Exactly the lines from the one with "Given: Open Hyeopjae" through the end of the records below are needed, minus any pictures.

******************************

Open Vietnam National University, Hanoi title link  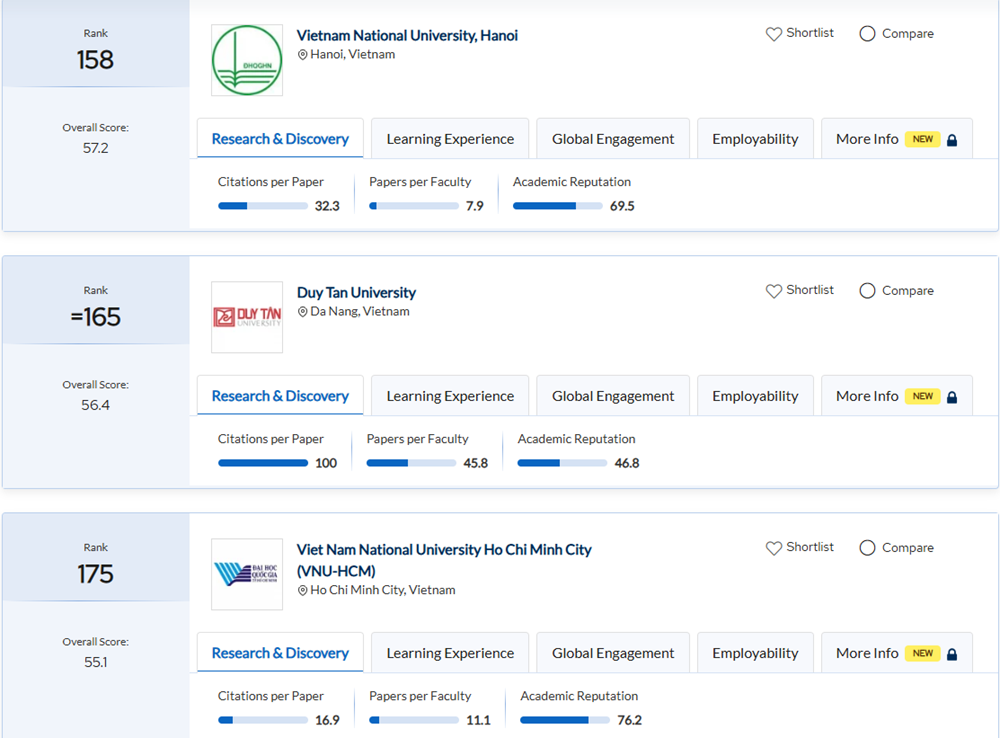pos(407,35)
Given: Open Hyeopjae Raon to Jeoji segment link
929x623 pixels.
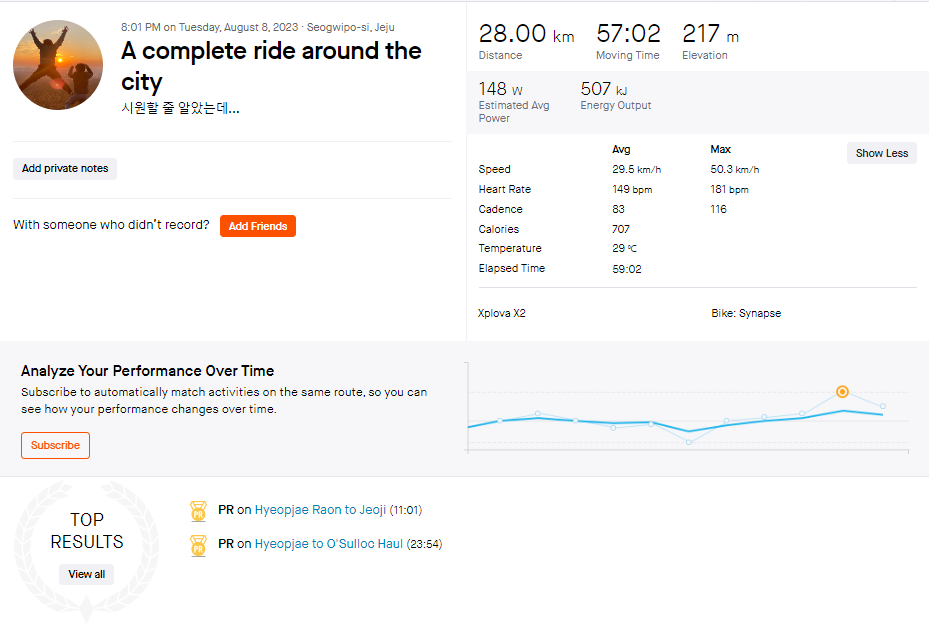Looking at the screenshot, I should coord(320,510).
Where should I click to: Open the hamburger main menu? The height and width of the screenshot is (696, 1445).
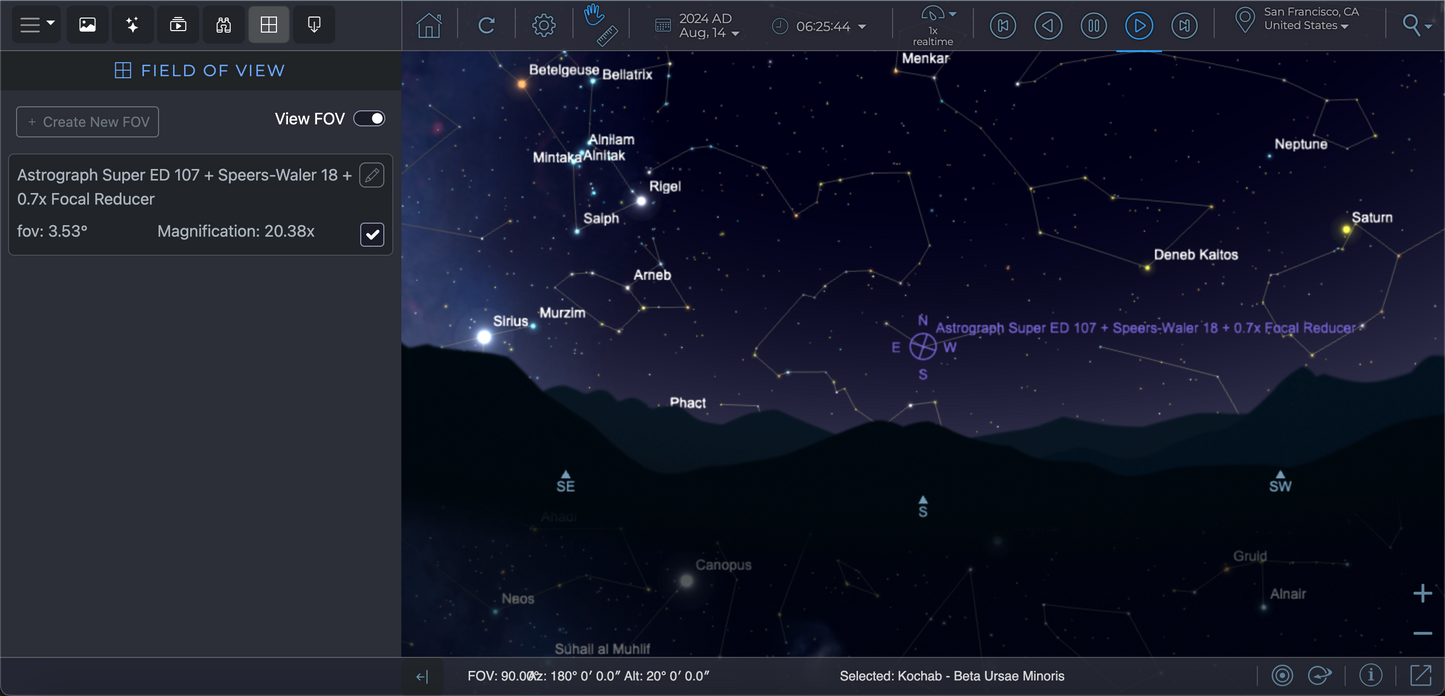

******************************

→ **ANSWER SECTION**:
Given: Open Hyeopjae Raon to Jeoji segment link
929x623 pixels.
Looking at the screenshot, I should coord(320,510).
Where should I click to: Open the hamburger main menu? The height and width of the screenshot is (696, 1445).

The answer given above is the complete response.